Professor O’Neill returned to the University of Queensland. By this stage his research focus had switched from malaria to dengue fever, for the pragmatic reason that he believed he was more likely to “get results” with dengue. While at Queensland, his talented research student, Conor McMenamin (the brother of Wallabies rugby player Hugh McMenamin and Diamonds netballer Clare McMenamin), became the first person to successfully microinject life-shortening Wolbachia into the eggs of a female mosquito.
“We had to make glass needles to do it,” Professor O’Neill recalls. “And we had to take those needles with the Wolbachia preparation and get the needle into the egg before the egg is more than an hour old, before it has formed cells … If you can imagine taking a really coarse knitting needle and putting it into a balloon full of water, and then pulling it out without the balloon breaking, that will give you a sense of the technical difficulty.”

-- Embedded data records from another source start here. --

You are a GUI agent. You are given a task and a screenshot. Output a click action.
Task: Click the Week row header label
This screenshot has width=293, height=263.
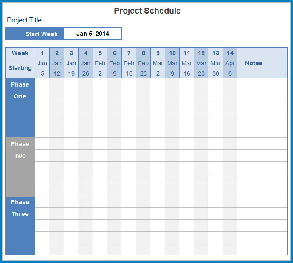tap(20, 53)
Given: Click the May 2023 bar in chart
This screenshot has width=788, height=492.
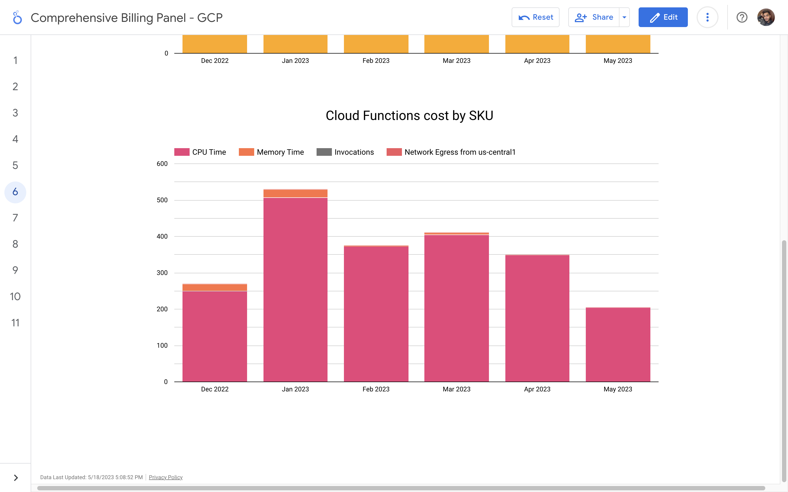Looking at the screenshot, I should pos(618,345).
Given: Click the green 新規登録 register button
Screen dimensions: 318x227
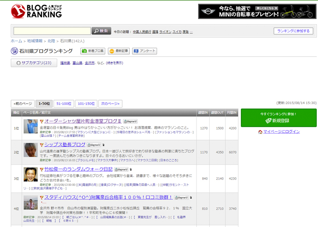Looking at the screenshot, I should click(x=279, y=118).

Professor O’Neill says he’s not a big believer of ‘Eureka’ moments in science, but Dr. McMenamin’s success with the glass needle was one of the turning points in his Wolbachia research. “The way it happens in science is that you’re working on something for months and years and everything is always failing, and sometimes you get a positive result,” he says. “You don’t believe it. And then you repeat it. And then you repeat it again after a month’s time, and you still don’t believe it. And then it has to be repeated a third time, and that takes another month …”
There’s always the possibility the Wolbachia method may not suppress dengue and Zika forever – it’s impossible to predict how long it will work. But the method is certainly working now – it’s saving lives and will continue to ease the amount of suffering in the world into the future.